Federal Way Farmers Market co-founder creates community gathering place

Rose Ehl is Mirror’s Citizen of the Month for October.

As high winds whipped canopies off the ground, vendors and volunteers scrambled to grab the frames and keep them from blowing away.

Federal Way Farmers Market manager Karla Kolivab held an umbrella over a woman’s head to keep her dry, while the woman’s husband, Federal Way Municipal Court Judge David Larson, ran to their car to get his umbrella.

“We prayed for no rain, but forgot to pray for no wind,” laughed market co-founder and events director Rose Ehl, as she recalled the Taste of Federal Way event that the market hosted in September. During the event, nine local restaurants teamed up with local nonprofits and raised $8,500 for the community.

This is the vision that Ehl had 15 years ago when she started the market: a place where community could gather.

“After 15 years and all the hard work of our volunteers, I truly believe the farmers market is one of the standing events that make our city such a great place to live,” Ehl previously told the Mirror, who has named Ehl as their Citizen of the Month for October.

Ehl (pronounced “eel” like the fish, she said) got the idea to start the Federal Way Farmers Market while working at the Greater Federal Way Chamber of Commerce and going through an Advancing Leadership course in 2003. Each class completes a team project during their program year.

Ehl said her group decided on trying to implement a farmers market in Federal Way. Her team pitched their project to the class at large, which ended up selecting a different project to take on. A year later, her classmates encouraged her to pursue her farmers market idea.

It wasn’t easy.

“Karla (her daughter) and I would put [her] kids to bed and work on it until midnight because you had to get your farmers together,” Ehl recalled, noting that they went to other farmers markets to get a better idea of how they were set up, as well as worked with the city on finding a location for the market. “It was a huge project. It took a year to put together.”

They eventually found the Sears parking lot site at The Commons Mall. The market started out small and 15 years later has had as many as 70 vendors on any given Saturday during the market season, which runs from June through October.

Most Saturdays throughout the season, market-goers will see Ehl dashing throughout the market, along with her daughter — market manager Kolivab — and her husband David, who serves as vice president of the market board.

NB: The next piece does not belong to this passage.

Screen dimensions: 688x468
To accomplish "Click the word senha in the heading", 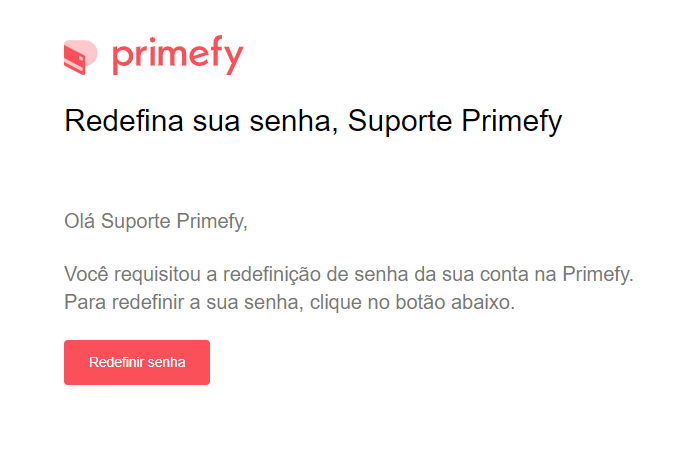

When he retired, he brought his donut-making machine to the market and makes mini-donuts next to the information booth.

“They’re just a big hit,” Ehl said.

The most challenging aspect of operating the farmers market year after year is ensuring that the market is more than produce and is a community market, she said.

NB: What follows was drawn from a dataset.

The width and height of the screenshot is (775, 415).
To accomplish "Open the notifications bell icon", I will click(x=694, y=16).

But that’s also the most rewarding part of what she does.

“This last year I was really proud we did a kick-off for the Special Olympics and that was a lot of fun putting that together,” said Ehl, whose community involvement also includes her service on the Lodging Tax Advisory Committee for the city, and involvement on the Soroptimist board and Decatur Horticulture advisory committee.

During the Special Olympics kick-off in June, Seahawks legend Jordan Babineaux emceed the event, while the market gave local athletes competing in the games flags and goodie bags.

“It was really special,” Ehl noted.

“From her participation as a member of the Lodging Tax and Advisory Commission to her passion running the Farmer’s Market, Rose is always looking for ways to improve and strengthen our community,” said Mayor Jim Ferrell in a statement. “She played an integral role in organizing the Rise With Us Rally in July for the Special Olympics. You could tell by the strong turnout and all the big names she gathered to be part of the rally that people always respond positively and enthusiastically when they hear that Rose is involved with an event.”

Ehl is also thankful for Federal Way Public Schools’ partnership with the market over the years that has allowed students to participate in market events, including local high school bands who have ushered in the start of the market season on opening day.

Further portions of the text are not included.